Estonians are legally obligated to have a digital ID card while mobile IDs are still voluntary. This means that If the requirement for an ID card is lifted, some residents could end up with no digital ID at all, Estonian Public Broadcasting (ERR) reports. Passports are also not mandatory.

“Historically, the fact that the ID card was mandatory allowed for a critical mass of usage, which propelled the entire success story of Estonia’s digital state,” says Madis Tapupere, the Ministry’s head of digital state technologies.

Some of Estonia’s digital identity credentials, however, will become obsolete, says Tapupere.  Once the EU finalizes regulations for online identifications and transactions, the country’s Mobile-ID will no longer be able to be used for digital signatures. This, alongside Smart-ID, is one of the two alternative ID methods to the ID card offered in Estonia.

But the country will need more than one digital identity and ID cards, created by Idemia, are likely to stick around as a backup method, according to Tapupere.

Estonia can update the ID cards as necessary to maintain their role in the system with Idemia ‘s JPatch technology, which enables remote upgrades of embedded software in eID documents. The company explained how JPatch works and the importance of field updates in a recent post.

Approximately 1.1 million people out of Estonia’s 1.3 million population own an ID card. Around 840,000 people in Estonia own a passport while digital IDs have a lower uptake: 244,000 people use Mobile-ID and nearly 700,000 people use Smart-ID.

In an interview last year, Gregory Kuhlmey, digital identity program manager at Idemia, said that different digital wallets are likely to continue coexisting with national wallets, even though having a single wallet solution seems more convenient.

Solving all the problems at once just isn’t possible,” says Kuhlmey. “The national wallet is designed to be a benchmark, highly secure, sacrificing a few usability features.”

The draft law to make ID cards optional also bundled a proposal to display documents through the mRiik (mState) digital identity mobile application. The app is slated to be released this summer. In collaboration with the Estonian Information System Authority (RIA), digital identity provider Cybernetica will analyze the architecture of mRiik and its compatibility with the country’s digital ID ecosystem.

Cybernetica and Idemia have an established partnership building Estonia’s digital government ecosystem.
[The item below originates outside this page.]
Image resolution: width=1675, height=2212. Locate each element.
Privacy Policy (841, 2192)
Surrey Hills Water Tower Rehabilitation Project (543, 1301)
Update May 16, 2024: This story was updated to add clarifications from Madis Tapupere, Chief Technology Officer at the Department of Digital Government at Estonia’s Ministry of Economic Affairs and Communications:

“As of now ID card remains obligatory. This may change in the future, when additional electronic IDs – like European Digital Wallet — arrive. The obligation to have an ID document will remain anyway – there was discussion to allow choice between ID-card (containing eID functionality) and ordinary passport. We cannot as of this moment firmly state what the legal requirements will be, it is possible that the obligation of having at least one electronic ID will go away. The main rationale for the (possible) elimination of this requirement is the extent of the penetration of eIDs in the society from one side and the principle of equal treatment and inclusion of citizens from the other.”

This post was updated at 4:02pm Eastern on May 8, 2024 to clarify that some Estonian residents could end up with no digital ID, rather than no ID at all.